Council members on Tuesday acknowledged the city’s racist past when it imprisoned more than 1,900 San Diego County residents of Japanese descent in the concentration camps in the western United States and Arkansas during WWII.
“It is incredibly important that we identify the racist acts of the past and injustices of the past and address them head-on,” Council President Sean Elo-Rivera said. “We can acknowledge the wrong that the city committed.”
The San Diego Council had passed a resolution that would rescind Resolution 76068, which ordered the FBI to forcibly remove residents of Japanese descent from the county and transfer them to the 10 concentration camps in the western part of the U.S. The forced removal went into effect after then-President Franklin D. Roosevelt signed Executive Order No. 9066 (E.O. 9066) on Feb. 19, 1942.

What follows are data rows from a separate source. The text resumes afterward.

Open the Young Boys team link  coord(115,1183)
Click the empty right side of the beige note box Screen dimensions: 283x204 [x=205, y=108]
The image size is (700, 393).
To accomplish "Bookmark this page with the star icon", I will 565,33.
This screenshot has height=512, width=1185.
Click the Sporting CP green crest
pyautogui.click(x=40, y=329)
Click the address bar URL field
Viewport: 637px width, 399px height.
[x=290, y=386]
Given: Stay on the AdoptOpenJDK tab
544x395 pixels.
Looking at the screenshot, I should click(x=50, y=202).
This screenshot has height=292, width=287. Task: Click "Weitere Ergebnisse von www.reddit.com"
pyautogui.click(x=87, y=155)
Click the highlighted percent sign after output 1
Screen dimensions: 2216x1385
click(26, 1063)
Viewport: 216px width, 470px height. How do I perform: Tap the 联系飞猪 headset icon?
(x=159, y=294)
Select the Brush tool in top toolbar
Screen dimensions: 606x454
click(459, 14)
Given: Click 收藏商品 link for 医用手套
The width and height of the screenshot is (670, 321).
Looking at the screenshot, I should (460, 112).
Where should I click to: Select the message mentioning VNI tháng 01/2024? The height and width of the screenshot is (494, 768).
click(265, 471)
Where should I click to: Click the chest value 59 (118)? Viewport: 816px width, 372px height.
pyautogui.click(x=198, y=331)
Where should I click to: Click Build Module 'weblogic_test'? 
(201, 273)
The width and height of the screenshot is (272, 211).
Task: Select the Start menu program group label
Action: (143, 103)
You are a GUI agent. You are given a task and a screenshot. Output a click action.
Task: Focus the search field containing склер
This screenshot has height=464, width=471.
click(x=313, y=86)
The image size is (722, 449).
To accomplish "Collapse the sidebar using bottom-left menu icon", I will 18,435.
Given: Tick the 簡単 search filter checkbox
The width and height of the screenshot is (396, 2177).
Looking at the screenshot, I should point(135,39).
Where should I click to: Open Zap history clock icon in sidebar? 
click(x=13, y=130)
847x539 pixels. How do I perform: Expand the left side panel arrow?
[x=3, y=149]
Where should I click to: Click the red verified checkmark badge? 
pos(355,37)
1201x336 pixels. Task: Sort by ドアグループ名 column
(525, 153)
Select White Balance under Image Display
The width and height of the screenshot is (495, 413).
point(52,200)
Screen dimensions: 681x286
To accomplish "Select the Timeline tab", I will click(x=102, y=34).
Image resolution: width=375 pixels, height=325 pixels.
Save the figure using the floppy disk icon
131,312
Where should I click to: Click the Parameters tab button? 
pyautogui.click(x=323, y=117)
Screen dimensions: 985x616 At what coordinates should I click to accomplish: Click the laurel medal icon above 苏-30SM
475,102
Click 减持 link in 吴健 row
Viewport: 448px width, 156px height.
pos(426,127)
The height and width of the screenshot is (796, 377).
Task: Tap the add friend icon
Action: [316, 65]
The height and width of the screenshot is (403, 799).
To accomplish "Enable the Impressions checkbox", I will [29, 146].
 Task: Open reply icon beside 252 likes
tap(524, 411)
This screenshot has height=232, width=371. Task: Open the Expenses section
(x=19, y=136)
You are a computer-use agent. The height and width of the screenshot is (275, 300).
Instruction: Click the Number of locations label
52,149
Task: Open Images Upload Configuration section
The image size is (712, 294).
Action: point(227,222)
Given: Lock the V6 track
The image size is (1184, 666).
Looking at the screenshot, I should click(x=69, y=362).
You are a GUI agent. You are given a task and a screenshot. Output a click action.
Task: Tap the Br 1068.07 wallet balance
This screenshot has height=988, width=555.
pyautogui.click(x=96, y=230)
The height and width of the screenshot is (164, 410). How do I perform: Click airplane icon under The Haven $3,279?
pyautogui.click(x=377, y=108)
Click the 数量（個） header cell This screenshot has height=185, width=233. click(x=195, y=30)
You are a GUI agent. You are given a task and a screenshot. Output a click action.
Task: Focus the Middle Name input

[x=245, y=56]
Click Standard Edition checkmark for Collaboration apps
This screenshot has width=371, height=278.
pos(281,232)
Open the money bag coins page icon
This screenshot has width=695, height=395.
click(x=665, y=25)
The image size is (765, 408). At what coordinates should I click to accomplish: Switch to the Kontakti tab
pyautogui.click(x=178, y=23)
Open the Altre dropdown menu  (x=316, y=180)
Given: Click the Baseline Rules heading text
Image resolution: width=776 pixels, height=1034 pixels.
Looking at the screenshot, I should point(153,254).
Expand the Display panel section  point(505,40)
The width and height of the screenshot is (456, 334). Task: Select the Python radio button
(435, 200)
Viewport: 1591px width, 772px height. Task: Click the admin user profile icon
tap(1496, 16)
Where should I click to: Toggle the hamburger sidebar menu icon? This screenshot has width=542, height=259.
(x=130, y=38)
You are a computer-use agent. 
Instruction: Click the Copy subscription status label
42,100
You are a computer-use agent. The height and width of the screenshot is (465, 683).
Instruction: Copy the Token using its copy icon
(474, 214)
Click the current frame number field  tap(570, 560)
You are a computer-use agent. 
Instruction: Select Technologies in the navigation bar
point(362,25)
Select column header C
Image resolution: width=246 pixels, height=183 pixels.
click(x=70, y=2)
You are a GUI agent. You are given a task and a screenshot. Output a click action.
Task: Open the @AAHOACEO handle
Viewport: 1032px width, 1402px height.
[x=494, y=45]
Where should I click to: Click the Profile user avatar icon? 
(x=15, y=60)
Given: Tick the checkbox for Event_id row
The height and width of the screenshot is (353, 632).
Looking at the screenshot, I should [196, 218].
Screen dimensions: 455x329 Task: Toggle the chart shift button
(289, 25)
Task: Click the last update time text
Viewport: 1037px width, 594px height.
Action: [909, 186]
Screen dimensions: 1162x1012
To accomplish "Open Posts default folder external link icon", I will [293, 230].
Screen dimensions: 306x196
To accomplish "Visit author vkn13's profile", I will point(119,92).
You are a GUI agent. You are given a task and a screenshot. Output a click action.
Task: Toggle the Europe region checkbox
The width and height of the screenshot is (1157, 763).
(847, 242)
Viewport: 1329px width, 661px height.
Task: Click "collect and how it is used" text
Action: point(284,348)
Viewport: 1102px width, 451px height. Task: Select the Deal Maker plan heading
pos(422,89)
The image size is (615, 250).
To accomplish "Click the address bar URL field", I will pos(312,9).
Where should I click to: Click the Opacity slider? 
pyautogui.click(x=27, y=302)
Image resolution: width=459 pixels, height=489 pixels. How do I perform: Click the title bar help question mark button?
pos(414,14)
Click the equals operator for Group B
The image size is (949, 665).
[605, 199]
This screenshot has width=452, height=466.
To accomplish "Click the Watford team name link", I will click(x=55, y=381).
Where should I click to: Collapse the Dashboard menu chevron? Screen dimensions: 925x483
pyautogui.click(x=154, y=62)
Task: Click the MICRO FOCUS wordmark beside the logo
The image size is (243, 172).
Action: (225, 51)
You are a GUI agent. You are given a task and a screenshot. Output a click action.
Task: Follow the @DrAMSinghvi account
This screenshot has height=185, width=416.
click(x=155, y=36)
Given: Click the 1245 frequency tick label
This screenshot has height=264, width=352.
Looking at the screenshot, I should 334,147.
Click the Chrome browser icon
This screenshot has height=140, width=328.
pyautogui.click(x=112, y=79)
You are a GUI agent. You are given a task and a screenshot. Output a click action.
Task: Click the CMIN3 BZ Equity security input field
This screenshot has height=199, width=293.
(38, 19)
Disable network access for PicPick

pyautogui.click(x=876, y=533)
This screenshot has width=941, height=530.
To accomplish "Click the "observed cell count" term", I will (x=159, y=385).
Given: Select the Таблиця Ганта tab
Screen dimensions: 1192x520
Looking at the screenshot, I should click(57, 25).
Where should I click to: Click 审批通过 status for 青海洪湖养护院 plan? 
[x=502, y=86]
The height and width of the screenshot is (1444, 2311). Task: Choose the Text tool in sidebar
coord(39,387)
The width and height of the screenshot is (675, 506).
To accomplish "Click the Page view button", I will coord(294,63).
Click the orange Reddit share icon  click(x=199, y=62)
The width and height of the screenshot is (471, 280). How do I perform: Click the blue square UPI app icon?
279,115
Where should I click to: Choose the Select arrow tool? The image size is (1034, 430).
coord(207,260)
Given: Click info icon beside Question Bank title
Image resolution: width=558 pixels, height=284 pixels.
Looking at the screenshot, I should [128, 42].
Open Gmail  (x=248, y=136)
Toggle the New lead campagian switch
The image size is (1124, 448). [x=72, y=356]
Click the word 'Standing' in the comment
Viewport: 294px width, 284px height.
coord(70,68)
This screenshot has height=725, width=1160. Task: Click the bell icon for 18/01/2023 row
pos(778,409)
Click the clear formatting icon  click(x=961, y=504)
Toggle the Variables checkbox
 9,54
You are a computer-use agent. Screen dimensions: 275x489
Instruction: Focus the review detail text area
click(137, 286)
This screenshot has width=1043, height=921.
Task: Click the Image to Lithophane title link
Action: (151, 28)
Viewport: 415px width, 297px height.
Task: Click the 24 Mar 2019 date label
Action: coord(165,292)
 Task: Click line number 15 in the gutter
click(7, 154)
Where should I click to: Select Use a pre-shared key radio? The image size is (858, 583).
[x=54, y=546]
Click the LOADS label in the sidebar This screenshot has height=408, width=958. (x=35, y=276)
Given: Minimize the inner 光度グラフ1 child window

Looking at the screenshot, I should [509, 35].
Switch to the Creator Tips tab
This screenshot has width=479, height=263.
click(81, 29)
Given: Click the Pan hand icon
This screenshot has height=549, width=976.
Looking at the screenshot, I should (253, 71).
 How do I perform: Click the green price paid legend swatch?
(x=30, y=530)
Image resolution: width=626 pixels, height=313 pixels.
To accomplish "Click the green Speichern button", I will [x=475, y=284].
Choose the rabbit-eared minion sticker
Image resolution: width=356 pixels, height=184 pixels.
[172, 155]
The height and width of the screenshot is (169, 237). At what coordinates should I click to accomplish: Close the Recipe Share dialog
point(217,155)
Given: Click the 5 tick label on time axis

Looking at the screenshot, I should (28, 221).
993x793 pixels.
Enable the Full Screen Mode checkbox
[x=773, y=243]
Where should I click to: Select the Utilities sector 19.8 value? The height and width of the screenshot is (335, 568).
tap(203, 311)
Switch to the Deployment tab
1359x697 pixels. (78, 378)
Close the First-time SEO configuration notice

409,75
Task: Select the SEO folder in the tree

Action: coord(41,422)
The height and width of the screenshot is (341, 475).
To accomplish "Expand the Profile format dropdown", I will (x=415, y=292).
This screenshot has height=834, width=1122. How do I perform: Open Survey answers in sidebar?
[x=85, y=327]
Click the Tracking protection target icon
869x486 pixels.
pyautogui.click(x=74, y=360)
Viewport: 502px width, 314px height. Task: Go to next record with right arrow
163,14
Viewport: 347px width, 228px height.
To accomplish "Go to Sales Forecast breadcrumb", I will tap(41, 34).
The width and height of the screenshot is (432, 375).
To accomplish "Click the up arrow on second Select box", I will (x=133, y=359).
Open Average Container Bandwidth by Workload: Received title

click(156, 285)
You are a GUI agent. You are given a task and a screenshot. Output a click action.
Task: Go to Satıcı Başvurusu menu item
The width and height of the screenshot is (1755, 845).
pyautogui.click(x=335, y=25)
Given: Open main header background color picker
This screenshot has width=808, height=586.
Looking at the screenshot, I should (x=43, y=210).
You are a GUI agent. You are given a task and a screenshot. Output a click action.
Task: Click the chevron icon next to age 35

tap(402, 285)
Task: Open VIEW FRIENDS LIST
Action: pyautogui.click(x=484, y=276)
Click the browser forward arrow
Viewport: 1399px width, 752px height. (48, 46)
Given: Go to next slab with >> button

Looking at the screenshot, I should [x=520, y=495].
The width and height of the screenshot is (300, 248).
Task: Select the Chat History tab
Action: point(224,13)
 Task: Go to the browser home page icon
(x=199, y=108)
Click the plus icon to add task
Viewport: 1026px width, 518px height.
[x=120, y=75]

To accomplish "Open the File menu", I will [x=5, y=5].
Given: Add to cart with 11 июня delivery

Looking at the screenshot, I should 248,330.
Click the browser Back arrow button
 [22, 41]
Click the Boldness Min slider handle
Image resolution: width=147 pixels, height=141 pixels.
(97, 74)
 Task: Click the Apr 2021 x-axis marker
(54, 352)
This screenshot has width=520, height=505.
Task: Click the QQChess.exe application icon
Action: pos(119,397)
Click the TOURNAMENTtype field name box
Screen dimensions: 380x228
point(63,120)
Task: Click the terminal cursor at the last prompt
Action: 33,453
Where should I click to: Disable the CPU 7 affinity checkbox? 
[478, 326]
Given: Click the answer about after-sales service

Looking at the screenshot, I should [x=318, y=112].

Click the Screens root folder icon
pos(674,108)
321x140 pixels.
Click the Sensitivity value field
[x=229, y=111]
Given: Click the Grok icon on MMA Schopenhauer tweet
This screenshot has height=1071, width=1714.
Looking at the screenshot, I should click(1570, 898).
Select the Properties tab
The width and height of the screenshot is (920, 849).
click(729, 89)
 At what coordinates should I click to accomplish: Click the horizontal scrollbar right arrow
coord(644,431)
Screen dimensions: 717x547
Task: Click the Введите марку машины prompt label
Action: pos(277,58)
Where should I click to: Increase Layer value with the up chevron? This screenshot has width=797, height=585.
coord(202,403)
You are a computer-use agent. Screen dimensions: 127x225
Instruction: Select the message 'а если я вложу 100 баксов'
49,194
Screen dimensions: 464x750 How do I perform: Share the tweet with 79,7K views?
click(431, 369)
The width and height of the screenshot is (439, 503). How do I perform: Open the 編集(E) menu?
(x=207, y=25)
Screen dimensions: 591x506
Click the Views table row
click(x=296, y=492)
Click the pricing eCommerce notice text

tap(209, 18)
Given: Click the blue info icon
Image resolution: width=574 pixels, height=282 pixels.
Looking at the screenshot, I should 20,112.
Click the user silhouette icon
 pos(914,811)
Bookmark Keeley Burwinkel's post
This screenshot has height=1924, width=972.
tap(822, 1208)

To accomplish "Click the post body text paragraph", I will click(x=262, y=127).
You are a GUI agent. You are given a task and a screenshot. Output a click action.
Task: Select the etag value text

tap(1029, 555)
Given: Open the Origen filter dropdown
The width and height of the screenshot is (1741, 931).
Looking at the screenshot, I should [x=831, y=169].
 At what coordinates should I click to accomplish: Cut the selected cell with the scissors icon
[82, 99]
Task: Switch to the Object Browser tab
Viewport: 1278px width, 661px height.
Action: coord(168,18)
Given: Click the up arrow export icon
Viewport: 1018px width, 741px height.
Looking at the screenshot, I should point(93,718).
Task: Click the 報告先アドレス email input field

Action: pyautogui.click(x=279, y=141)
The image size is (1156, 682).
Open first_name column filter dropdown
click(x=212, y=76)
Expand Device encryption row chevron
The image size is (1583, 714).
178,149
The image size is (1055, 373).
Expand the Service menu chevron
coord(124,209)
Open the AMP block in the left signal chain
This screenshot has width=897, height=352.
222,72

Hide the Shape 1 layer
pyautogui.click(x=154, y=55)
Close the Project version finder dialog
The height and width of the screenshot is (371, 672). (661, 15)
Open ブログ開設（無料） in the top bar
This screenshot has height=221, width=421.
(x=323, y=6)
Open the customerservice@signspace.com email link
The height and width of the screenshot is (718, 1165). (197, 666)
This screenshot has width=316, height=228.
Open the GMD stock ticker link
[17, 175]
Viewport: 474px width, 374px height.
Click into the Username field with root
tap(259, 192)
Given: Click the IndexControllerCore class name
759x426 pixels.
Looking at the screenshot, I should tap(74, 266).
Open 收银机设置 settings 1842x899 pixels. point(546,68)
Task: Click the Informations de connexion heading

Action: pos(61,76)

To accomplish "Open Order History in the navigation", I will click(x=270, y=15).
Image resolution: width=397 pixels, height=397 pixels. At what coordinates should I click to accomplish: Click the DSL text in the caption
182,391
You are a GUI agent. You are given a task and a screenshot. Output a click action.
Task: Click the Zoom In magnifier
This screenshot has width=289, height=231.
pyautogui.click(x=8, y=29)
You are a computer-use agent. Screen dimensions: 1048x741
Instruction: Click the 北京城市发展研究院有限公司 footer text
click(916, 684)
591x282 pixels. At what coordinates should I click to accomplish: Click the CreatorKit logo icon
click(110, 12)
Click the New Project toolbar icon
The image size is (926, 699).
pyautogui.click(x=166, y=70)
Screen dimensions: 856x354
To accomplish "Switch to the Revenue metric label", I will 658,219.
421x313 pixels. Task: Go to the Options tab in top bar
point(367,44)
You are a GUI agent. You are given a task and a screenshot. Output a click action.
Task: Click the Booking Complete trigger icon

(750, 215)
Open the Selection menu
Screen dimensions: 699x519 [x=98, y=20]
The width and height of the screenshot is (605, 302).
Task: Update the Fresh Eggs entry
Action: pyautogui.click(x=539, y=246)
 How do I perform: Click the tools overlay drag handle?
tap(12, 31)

In addition to rescinding the 1942 resolution, which they described as “racist, unjust and a form of hate,” the San Diego council also approved an apology to the Japanese American community.
“The Council of the City of San Diego apologizes to all people of Japanese ancestry for its past actions in support of the unjust exclusion, removal, and incarceration of Japanese Americas [sic] and residents of Japanese ancestry during World War II, and for its failure to support and defend the civil rights and civil liberties of these individuals during this period,” the apology read.
Over 120,000 people of Japanese descent were incarcerated during WWII weeks after the attack on Pearl Harbor.
“This isn’t simply a matter of looking backwards, but also hopefully recognizing how quickly political ploys can turn into real harm and how important it is that we take a stand against that,” Elo-Rivera said, emphasizing that the Tuesday’s actions were to help the Japanese American community heal and to prevent past events from happening again.
Japanese American community members and leaders welcomed the city council’s actions. They also noted how the 1942 resolution had taken away the properties and dignities of thousands of Japanese Americans.
“The trauma of that racist act, the shame that it brought upon the Japanese American community to be targeted as spies, was deep and painful. You are reaffirming your commitment — the city’s commitment — to the promises of the Constitution,” Kay Ochi, president of the San Diego chapter of the Japanese American Historical Society, whose U.S. citizen parents were incarcerated in Arizona from 1942 to 1945, said.
The recent apology came after several cities in the United States and in Canada apologized for past atrocities committed against Asians. Some of those cities include Denver, San Francisco, San Jose, Antioch and Vancouver.